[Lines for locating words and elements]
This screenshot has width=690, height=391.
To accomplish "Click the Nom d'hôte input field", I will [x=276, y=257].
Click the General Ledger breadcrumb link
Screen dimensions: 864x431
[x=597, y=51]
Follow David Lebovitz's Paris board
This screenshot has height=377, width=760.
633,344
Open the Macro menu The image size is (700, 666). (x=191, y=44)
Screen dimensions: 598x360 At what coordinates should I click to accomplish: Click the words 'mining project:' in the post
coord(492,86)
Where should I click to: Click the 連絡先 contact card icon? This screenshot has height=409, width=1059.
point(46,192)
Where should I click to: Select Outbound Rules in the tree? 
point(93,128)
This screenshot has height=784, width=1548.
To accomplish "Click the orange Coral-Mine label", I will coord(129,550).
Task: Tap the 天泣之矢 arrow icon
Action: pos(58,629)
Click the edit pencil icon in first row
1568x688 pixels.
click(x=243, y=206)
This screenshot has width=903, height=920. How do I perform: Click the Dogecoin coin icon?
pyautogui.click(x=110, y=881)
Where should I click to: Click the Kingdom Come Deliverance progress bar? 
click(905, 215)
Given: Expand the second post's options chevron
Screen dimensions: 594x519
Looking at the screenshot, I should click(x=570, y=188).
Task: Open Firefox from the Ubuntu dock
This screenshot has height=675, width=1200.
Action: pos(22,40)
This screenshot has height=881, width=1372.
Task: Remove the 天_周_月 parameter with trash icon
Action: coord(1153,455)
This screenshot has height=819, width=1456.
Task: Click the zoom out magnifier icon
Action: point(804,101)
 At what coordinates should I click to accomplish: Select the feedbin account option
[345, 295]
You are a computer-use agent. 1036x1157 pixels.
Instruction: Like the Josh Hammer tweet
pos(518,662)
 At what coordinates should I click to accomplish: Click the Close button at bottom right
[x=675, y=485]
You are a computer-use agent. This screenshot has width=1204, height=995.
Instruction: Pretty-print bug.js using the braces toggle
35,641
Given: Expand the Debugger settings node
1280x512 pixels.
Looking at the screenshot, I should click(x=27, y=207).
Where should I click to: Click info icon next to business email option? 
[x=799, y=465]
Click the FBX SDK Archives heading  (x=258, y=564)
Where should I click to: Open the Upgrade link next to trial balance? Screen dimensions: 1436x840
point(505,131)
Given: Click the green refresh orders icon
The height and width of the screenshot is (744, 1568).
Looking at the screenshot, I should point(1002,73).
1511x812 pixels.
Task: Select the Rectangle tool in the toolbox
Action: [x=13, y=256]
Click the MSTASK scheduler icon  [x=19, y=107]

• Task goal
Change "Where should I click to:" to "Where do I click to:" everywhere it occurs in the lines above, and write out all of the lines again with nothing else altered.

• Full response
This screenshot has width=690, height=391.
To accomplish "Click the Nom d'hôte input field", I will [x=276, y=257].
Click the General Ledger breadcrumb link
Screen dimensions: 864x431
[x=597, y=51]
Follow David Lebovitz's Paris board
This screenshot has height=377, width=760.
633,344
Open the Macro menu The image size is (700, 666). (x=191, y=44)
Screen dimensions: 598x360 At what coordinates should I click to accomplish: Click the words 'mining project:' in the post
coord(492,86)
Where do I click to: Click the 連絡先 contact card icon? This screenshot has height=409, width=1059.
point(46,192)
Where do I click to: Select Outbound Rules in the tree? 
point(93,128)
This screenshot has height=784, width=1548.
To accomplish "Click the orange Coral-Mine label", I will coord(129,550).
Task: Tap the 天泣之矢 arrow icon
Action: pos(58,629)
Click the edit pencil icon in first row
1568x688 pixels.
click(x=243, y=206)
This screenshot has width=903, height=920. How do I perform: Click the Dogecoin coin icon?
pyautogui.click(x=110, y=881)
Where do I click to: Click the Kingdom Come Deliverance progress bar? 
click(905, 215)
Given: Expand the second post's options chevron
Screen dimensions: 594x519
Looking at the screenshot, I should click(x=570, y=188).
Task: Open Firefox from the Ubuntu dock
This screenshot has height=675, width=1200.
Action: pos(22,40)
This screenshot has height=881, width=1372.
Task: Remove the 天_周_月 parameter with trash icon
Action: coord(1153,455)
This screenshot has height=819, width=1456.
Task: Click the zoom out magnifier icon
Action: point(804,101)
 At what coordinates should I click to accomplish: Select the feedbin account option
[345, 295]
You are a computer-use agent. 1036x1157 pixels.
Instruction: Like the Josh Hammer tweet
pos(518,662)
 At what coordinates should I click to accomplish: Click the Close button at bottom right
[x=675, y=485]
You are a computer-use agent. This screenshot has width=1204, height=995.
Instruction: Pretty-print bug.js using the braces toggle
35,641
Given: Expand the Debugger settings node
1280x512 pixels.
Looking at the screenshot, I should click(x=27, y=207).
Where do I click to: Click info icon next to business email option? 
[x=799, y=465]
Click the FBX SDK Archives heading  (x=258, y=564)
Where do I click to: Open the Upgrade link next to trial balance? Screen dimensions: 1436x840
point(505,131)
Given: Click the green refresh orders icon
The height and width of the screenshot is (744, 1568).
Looking at the screenshot, I should point(1002,73).
1511x812 pixels.
Task: Select the Rectangle tool in the toolbox
Action: [x=13, y=256]
Click the MSTASK scheduler icon  [x=19, y=107]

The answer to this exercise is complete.